● Text section:
With a fair amount of snark and very little foresight, we present the year in preview. Let all the other media outlets cover 2008 in review; that's easy. (Heck, the Chronicle just wasted an entire issue on it. Useless as usual.)
So, without further ado:
Jan 5: Texas crushes Ohio State 30-13 in the Fiesta Bowl.
Jan 8: Oklahoma and Florida underwhelm in the FedEx BCS National Championship Game, with OU winning 9-6. Texas supporters hope for some love from the poll voters; unfortunately, both Texas and Oklahoma fans are frustrated when, due to a main BCS computer running an unprotected version of Internet Explorer, Caltech is named the national champion.
Jan 14: Brian Williams interviews wannabe New York Senator Caroline Kennedy. The hardest question asked is "How will you support President-Elect Obama's policies?"
Jan 20: President Obama is inaugurated. Time Magazine immediately names him 2009 Person of the Year. Sean Hannity broadcasts live from an undisclosed location, where, he announces, he will remain for the next four years.
Jan 21: President Obama announces that due to the BCS mess, implementing an NCAA Division I-A college playoff must be the top priority of the Congress.
Jan 22: After an attempted filibuster by Sen. John Cornyn, Congress awards the 2008 national championship to USC. C-Span and ESPN cover the event in a rare joint broadcast. C-Span's switchboards remain jammed for the next three days. Bob Stoops and Mack Brown both file to run for Congress in 2010.
Jan 25: Alaska Governor Sarah Palin gives the first of what is to be many policy speeches, which are broadcast via YouTube and other video sharing sites. Today's well-spoken seven-minute speech on reconciling economic recovery with environmentally friendly projects, gains 16 YouTube comments within two minutes of being posted. Eleven of these consist entirely of "First!" while the other five all state, using the exact same wording, "Sara [sic] Plain [sic] is to [sic] stupid to be govenor [sic]!"
Jan 27: Sean Hannity, from his underground bunker, interviews Caroline Kennedy, who abruptly breaks off the interview when he asks, in quick succession, what public experience qualifies her for this job, and with what parts of the Obama Doctrine she disagrees. Media Matters goes ballistic.

Saved data entries:
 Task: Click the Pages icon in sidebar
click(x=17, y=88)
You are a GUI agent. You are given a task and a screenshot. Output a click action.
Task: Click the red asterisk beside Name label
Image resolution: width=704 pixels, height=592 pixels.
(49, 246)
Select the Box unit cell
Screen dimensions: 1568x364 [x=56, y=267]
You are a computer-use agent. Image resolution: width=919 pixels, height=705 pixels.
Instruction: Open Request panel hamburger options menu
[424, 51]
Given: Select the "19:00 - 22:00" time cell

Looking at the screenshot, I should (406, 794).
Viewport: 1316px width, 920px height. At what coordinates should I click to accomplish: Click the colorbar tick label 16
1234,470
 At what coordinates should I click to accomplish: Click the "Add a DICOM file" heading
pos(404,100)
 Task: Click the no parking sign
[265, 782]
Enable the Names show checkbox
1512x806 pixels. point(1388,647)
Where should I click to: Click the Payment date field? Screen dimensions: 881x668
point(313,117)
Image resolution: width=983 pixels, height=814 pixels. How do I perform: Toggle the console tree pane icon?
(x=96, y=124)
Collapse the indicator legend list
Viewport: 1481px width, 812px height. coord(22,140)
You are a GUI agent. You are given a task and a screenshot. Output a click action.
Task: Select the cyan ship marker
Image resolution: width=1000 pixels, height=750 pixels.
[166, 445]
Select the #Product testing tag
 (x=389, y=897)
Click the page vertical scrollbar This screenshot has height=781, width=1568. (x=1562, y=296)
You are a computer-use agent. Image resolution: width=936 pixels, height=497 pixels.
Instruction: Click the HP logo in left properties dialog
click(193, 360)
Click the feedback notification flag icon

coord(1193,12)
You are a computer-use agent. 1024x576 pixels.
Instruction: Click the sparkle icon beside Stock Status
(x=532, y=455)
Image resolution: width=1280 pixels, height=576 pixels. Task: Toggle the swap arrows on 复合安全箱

● Task list:
(1) Translate this sentence from the year-in-preview text into Spanish: "C-Span and ESPN cover the event in a rare joint broadcast."
(2) Please pick up the year-in-preview text after its last sentence and add the next few dated entries in the same style.
The rows have nothing to do with this work.

● Results in order:
(1) C-Span y ESPN cubren el evento en una inusual transmisión conjunta.

(2)
Jan 28: President Obama gives his first State of the Union speech. He states that due to the recession, he will not push for an immediate end to the Bush tax cuts. In the following five minutes, Daily Kos, DU, and Burnt Orange Report servers all melt down due to overuse.
Jan 29: Time Magazine retracts its Person of the Year award from President Obama.
Feb 1: The New York Giants beat the Indianapolis Colts 24-23 to win Super Bowl XLIII, helped greatly by Eli Manning's final pass of the night, which bounces off three helmets, two feet, and the back judge before being caught for a 55 yard gain by...Eli Manning. The play is reviewed, and referee Walt Coleman announces that after further review, that play was, in fact, pretty awesome.
Feb 2: Congress immediately takes up a bill to name the Detroit Lions as Super Bowl champions.
Feb 13: President Obama announces that via executive order, he is implementing a 50 miles-per-gallon requirement for all NASCAR races.
Feb 15: The 51st Daytona 500 is run, with all remaining participants (Jeff Gordon, Dale Earnhardt Jr, and others having thrown their helmets to the ground and walked off in disgust) racing on mopeds. Jimmie Johnson wins anyway, but few people see it, as Fox had cut away six hours prior, believing they could get better ratings by burning off the remaining episodes of "Do Not Disturb".
Mar 3: Jennifer Kim announces her candidacy for Austin mayor via robocall.
Mar 9: The Employee Free Choice Act is passed. A threatened filibuster collapses when Colin Powell announces that the Republican Party should be more like the Democrats in order to succeed, and John McCain immediately votes for cloture.
Mar 10: By 9:16 am EST, all Walmart stores in the U.S. have been completely unionized. Reports of intimidation are ignored by most media outlets.
Mar 12: Andrew Sullivan writes that he believes that Piper is the true mother of Bristol Palin's baby.
Mar 17: Walmart announces a 100% price increase and the closure of 583 stores to offset the huge amount of concessions forced upon them by the union. Most local businesses raise their rates along with Walmart and then immediately complain that Walmart is still using predatory pricing to push them out of business.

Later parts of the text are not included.